● Verilen Görev
Aile, ilişkiler ve çocuk yetiştirme üzerine yazılmış kısa notlardan oluşan aşağıdaki metni, kaldığı yerden aynı üslupla sürdürünüz.

● Gösterilen Metin
§ §

1 Kasım 2023

KISA NOTLAR

 

Anne veya babasının bir huyunu beğenmeyen, ama bu huyun sebebini de anlamayan genç, ileride aynı huya sahip olacak demektir. Denemesi bedavadır ama bedeli ağır olabilir.

*

Kadın su gibidir, bulunduğu kalıba uyar. Kadınlardan şikayet eden erkek, kendi kalıbına baksın.

*

Bir gencin, kendi fikrinin de alındığı aile içi kurallara uyması, kendisine zorla dayatılmış kurallara uymasından çok daha güzeldir. 

*

Emin olunmayan şeyler, sıklıkla ve yerli-yersiz tekrarlanır. Kendini ikna etme gayretidir bu aslında. Mesela sevgiliniz size sürekli "seni asla terk etmeyeceğim" diyorsa, ayrılık yakındır muhtemelen.

*

Çoğu insan kendisini neredeyse sadece mesleğiyle tarif eder. Böyleyken, gençlerin meslek seçiminin 18 yaşına kadar ertelenmesi, kimlik algılarının oturmasını geciktirecektir.

*

Sağlıklı bir çocuk yetiştirmek, hasta bir erişkini düzeltmekten çok daha kolaydır.

*

Güzel bir ceketle güzel bir pantolon, güzel bir takım olmayabilir. İki insanın ilişkisinde sorun olması, mutlaka birisinin hatalı olmasını gerektirmez.

*

Çocuklarıyla diyalog kurmakta asıl pay erişkinlerindir. Zira çocuklar henüz erişkin olmadılar ama, erişkinler onlar gibi çocuk oldular. O yaşlardaki hallerini hatırlayarak, çocuklarını kolayca anlayabilirler.

§ §

● Veri Bloğu

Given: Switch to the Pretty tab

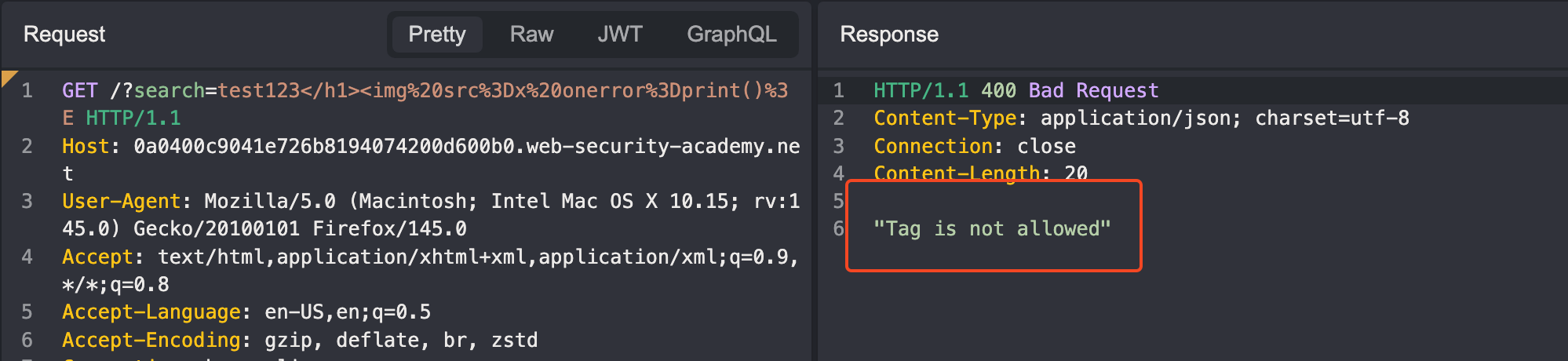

§ §

● Nihai Cevap
*

"Kadınlar sizin tarlanızdır." der ayet. Yani bir çiftçi nasıl ki tarlasını sürer, eker ve sularsa, erkeğin de eşini 'işlemesi' gerekir.

*

Başkalarını anlamak zordur. O yüzden çoğu kişi yargılamayı seçer.

*

Küçük çocukların ruhsal yapıları 'plastik'tir. Siz sağlam durursanız, o kendisini size uydurur, merak etmeyin.

*

Her sıkıntı, bir hatanın sonucu ve bir çözümün başlangıcıdır. Zaten yanlışın yanlış olduğunu anlamak da bir doğrudur. Mutluluğu yanlış yerde arayanların mutsuzluğa düşmesi de güzeldir yani.

*

Bir erkeğin çocuklarına yapabileceği en büyük iyilik, annelerini sevmektir. Zira ancak mutlu bir anne, mutlu bir çocuk yetiştirebilir.

*

Ergen, dinen ayrı bir bireydir. Onun hayatına despotça karışmak hatadır. Ancak fikir ve tavsiye verip, istediği takdirde de yardım edebilirsiniz. 

*

Bir insanın babasıyla ilişkisi tüm erkeklerle, annesiyle ilişkisi ise tüm kadınlarla ilişki kurma şeklini belirler. Çocuklukta yaşanan aile ortamı da kurulacak aileye yansıyacaktır.

*

İki mutsuz insan bir araya gelince, mutsuz bir çift olur ancak. Nikahta keramet vardır sadece, mucize değil. İyi bir evlilik kötü bir hayatı düzeltmez, düzelmiş bir hayatta iyi bir evlilik yapılır ancak. 

*

Kadın, merkezi kendi dışında olan bir dünyadır. 

*

Yolu olmayanın yoldaşı olmaz. Önce kendi yolunuzu belirleyin. Sonra o yola uygun yoldaşı da bulursunuz zaten.

*

Anne-babanız sizinle gurur duysa, ama yüzlerce kişi sizden nefret etse mi daha iyidir, yoksa anne-babanız sizden utandıklarını söylese, ama yüzlerce kişi size hayran olsa mı daha iyidir? 

*

Yarın dünyayı emanet edeceğimiz gençlere, bugün hiçbir sorumluluk vermemek ve her işlerine karışmak, onlara kötülük yapmaktır.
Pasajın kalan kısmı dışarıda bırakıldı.